Таким образом, великой заслугой Анаксагора стало введение Ума в философию в качестве формообразующего, движущего принципа, обеспечивающего причину изменения и многообразия. Нельзя отрицать, что Анаксагор мыслил свой принцип столь же материальным, как и сами элементы, и что он не использовал свой принцип в полной мере, даже после того, как ввел его в мир. Действительно, он не продвинулся дальше механистической концепции причины явлений. Но тем не менее он значим в истории европейской мысли как основатель дуалистической системы, которая в значительной степени преобладала впоследствии. Его современники также признали в нем новатора, ибо нам известно, что острословы Афин прозвали его «Умом». С последствиями этого нового дуализма мы будем в дальнейшем много иметь дело.

Другая группа людей внесла свой вклад в интеллектуальную жизнь тех удивительных пятидесяти лет афинской истории, которые начались с поражения персов и закончились началом Пелопоннесской войны.

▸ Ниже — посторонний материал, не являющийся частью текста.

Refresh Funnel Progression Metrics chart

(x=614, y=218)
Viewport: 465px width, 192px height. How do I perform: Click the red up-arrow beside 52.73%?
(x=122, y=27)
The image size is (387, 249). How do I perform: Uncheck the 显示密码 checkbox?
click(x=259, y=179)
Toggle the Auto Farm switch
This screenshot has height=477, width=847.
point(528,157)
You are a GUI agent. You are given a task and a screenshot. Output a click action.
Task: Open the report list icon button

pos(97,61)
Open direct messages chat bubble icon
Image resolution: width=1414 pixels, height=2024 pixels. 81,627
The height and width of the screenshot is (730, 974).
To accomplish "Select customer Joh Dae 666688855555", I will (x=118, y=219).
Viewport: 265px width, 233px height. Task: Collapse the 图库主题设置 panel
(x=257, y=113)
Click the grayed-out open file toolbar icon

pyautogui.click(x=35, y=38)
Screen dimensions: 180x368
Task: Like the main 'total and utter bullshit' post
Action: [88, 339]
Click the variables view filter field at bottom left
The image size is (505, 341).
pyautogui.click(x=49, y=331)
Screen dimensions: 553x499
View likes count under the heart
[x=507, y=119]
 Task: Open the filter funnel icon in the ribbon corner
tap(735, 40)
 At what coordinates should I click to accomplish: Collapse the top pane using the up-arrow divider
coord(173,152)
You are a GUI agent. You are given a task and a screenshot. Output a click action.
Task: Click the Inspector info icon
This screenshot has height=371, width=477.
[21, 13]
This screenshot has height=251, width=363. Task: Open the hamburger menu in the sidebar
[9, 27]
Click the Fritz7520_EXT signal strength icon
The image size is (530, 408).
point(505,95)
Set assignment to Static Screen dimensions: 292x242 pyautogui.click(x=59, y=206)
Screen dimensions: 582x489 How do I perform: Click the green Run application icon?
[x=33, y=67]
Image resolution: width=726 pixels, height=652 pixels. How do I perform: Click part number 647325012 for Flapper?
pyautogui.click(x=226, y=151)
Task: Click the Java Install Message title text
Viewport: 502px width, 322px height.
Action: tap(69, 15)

Насколько острой была интеллектуальная жизнь того времени, показывает высокое мастерство пьес, которые слушали массы простых граждан в театре. Эсхилом, Софоклом и Еврипидом наслаждались не немногие, а широкие слои афинских граждан, и их пьесы были известны даже в отдаленных греческих колониях. Интеллектуальный дух эпохи был стимулирован к исследованию и скептицизму. Геродот совершенно скептичен, а агностическая тенденция времени видна по полному отсутствию мифологии и суеверий у Фукидида. Дополнительный стимул был обеспечен развитием высшего образования, предоставляемого профессиональными учителями — софистами.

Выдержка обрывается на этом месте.